Vorliegender Text:
* * * * *
Die Grippe scheint überstanden, und auch wenn die Serie “Saisonvorschau” leider nach 25/32 Teams, 24476 Wörtern und mit noch 242 Minuten auf der Uhr abgebrochen werden muss – sorry, PuNISHA, aber es gibt noch ein wenn auch unwichtiges Lebens außerhalb der Footballwelt – so wird es weiterhin die Vorschau auf die im TV empfangbaren Spiele geben.
Dabei bleiben beim TV-Programm diesmal einige interessante Spiele außen vor. Ärgerlich ist u.a. dabei, dass PULS4 und Sport1+ leider keinen Versuch zur Differenzierung von ESPN America unternehmen und allesamt ESPN-Spiele senden. Mal wieder. Und mal wieder dominiert Black’n’blue-Football aus der NFC.
Buffalo – New England. Die Bills haben am Sonntag eine phänomenale Aufholjagd bestritten, inklusive fünf Touchdowns in der zweiten Halbzeit, und eines Sieg-Drives am Rande des Wahnsinns, mit 4th down conversions in engste Doppeldeckungen hinein, und Emotionen auf den Rängen, da stand die Gänsehaut nicht nur wegen eklatanter Erkältung raus. Es wird gemunkelt, dass QB Ryan Fitzpatrick schnell ein neuer Vertrag untergejuxt werden soll, bevor er unbezahlbar wird. Nun wartet die erste „richtige“ Standortbestimmung.
Denn New England wird als nicht einzubremsende Offensivmaschine hochgejubelt – wir hatten Annäherndes ja erwartet – allerdings scheint mir speziell beim Chargers-Spiel der Fakt völlig unterzugehen, dass die Patriots durchaus zu knacken gewesen wären: San Diego verzockte sich dreimal punktelos in der RedZone und hätte Tolbert nicht den Fumble gemacht und New England direkt im Anschluss das Pendel gedreht…
Dazu erleben die Patriots derzeit das Oregon-Ducks-Phänomen: Aufgrund der sagenhaft schnellen No-Huddle-Offense werden in der gegnerischen Defense haufenweise Verletzungen vorgetäuscht. Eine Unsitte, die kaum nachzuweisen und daher auch nicht strafbar ist.
Minnesota – Detroit wäre ein weiteres durchaus vorzeigbares Spiel gewesen. Zusätzlich zur Unfähigkeit, klare Führungen nach Hause zu bringen, waren die Vikings auch zweimal sehr unrhythmisch in der Pass-Offense. Detroit hatte zu Beginn gegen die Chiefs durchaus Probleme, das Laufspiel zu stoppen und seine eigene Luft-Armada in Schwung zu bekommen. Für Minnesota dürfte die Angriffsstrategie klar „Laufspiel“ lauten, da die Lions sich hierbei deutlicher verwundbar zeigten und McNabb gegen Pass Rush (Lions-Stärke) generell große Probleme hat.
* * * * *
Bereitgestellte Daten:
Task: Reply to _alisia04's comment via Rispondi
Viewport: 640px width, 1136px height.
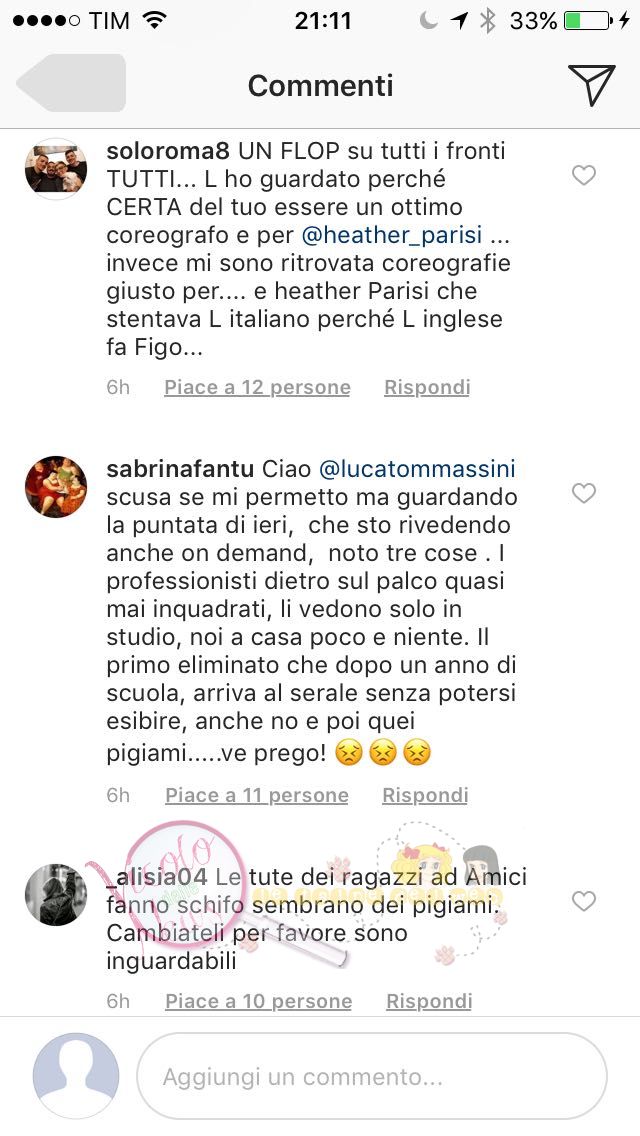Action: (x=429, y=1001)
* * * * *
Ihre Aufgaben:
A: Ersetzen Sie in der NFL-Vorschau "PULS4" durch "ProSieben MAXX" und geben Sie den Abschnitt wieder, der mit den Worten "Dabei bleiben beim" beginnt und nach "aus der NFC." endet.
B: Setzen Sie die NFL-Vorschau im Anschluss an ihren letzten Satz fort.
Die Daten spielen hierfür keine Rolle.

Antworten je Aufgabe:
A:
Dabei bleiben beim TV-Programm diesmal einige interessante Spiele außen vor. Ärgerlich ist u.a. dabei, dass ProSieben MAXX und Sport1+ leider keinen Versuch zur Differenzierung von ESPN America unternehmen und allesamt ESPN-Spiele senden. Mal wieder. Und mal wieder dominiert Black’n’blue-Football aus der NFC.

B:
Jacksonville – Carolina ist das direkte Aufeinandertreffen der beiden hochbezahlten Rookies: Blaine Gabbert für Jacksonville, wo man erwartet schnell die Idee mit Luke McCown aufgab, Cameron Newton für Carolina, dessen tiefe Würfe erstaunlich sind. Muss ich meine Meinung bezüglich Newton 180° ändern? Ich habe Newton geschätzte sieben, acht Mal in Auburn gesehen. Der Mann wirft deutlich besser als damals, das können die vielen INTs, die paar horrend ungetimten Würfe und die ungestüme Vorstellung in der RedZone gegen Green Bay nicht verdecken. Sieht bis dato weder nach West Coast Offense noch nach allzu großen Konfusionen für Newton aus – und das ohne Unterstützung durch das erstaunlich pomadige Laufspiel. Carolina hat neben diesem noch eine andere, eklatante Schwachstelle: Sie sind nicht in der Lage, Laufspiel über die Mitte zu verteidigen. Nun kommt RB Jones-Drew des Weges…
Schließlich noch Tennessee – Denver, wo beide Teams ihre ersten Siege eingefahren haben. Tennessee mit einer wurfgewaltigen Offense ohne viele Carries für RB Chris Johnson (den wichtigsten Spielzug durfte Backup Ringer bestreiten). Die Broncos dagegen können sich zum Patentamt begeben in Sachen „coolste Lösung einer QB-Kontroverse“: QB Kyle Orton als Starter behalten, QB Tim Tebow als Wide Receiver aufgestellt. Nun kehren dutzende hochkarätige Verletzte zurück.
Sonntag, 25. September 2011
Philadelphia Eagles – New York Giants
19h LIVE bei ESPN America und Sport1+ (Tape ESPNA: 28.9./11h30)
Ein Spiel, da werden Erinnerungen an das zweite Miracle of the Meadowlands wach, wenn auch diesmal der Austragungsort ein anderer ist. Hauptdarsteller von damals: QB Michael Vick, der nach einer Gehirnerschütterung fraglich ist (aktuell als „questionable“ gelistet, wie auch Backup Vince Young) und nach menschlichem Ermessen schon von Anstands wegen nicht eingesetzt werden sollte. Eventuell wird Third Stringer Mike Kafka zu seinem Einsatz kommen, Kafka sah nicht so übel aus.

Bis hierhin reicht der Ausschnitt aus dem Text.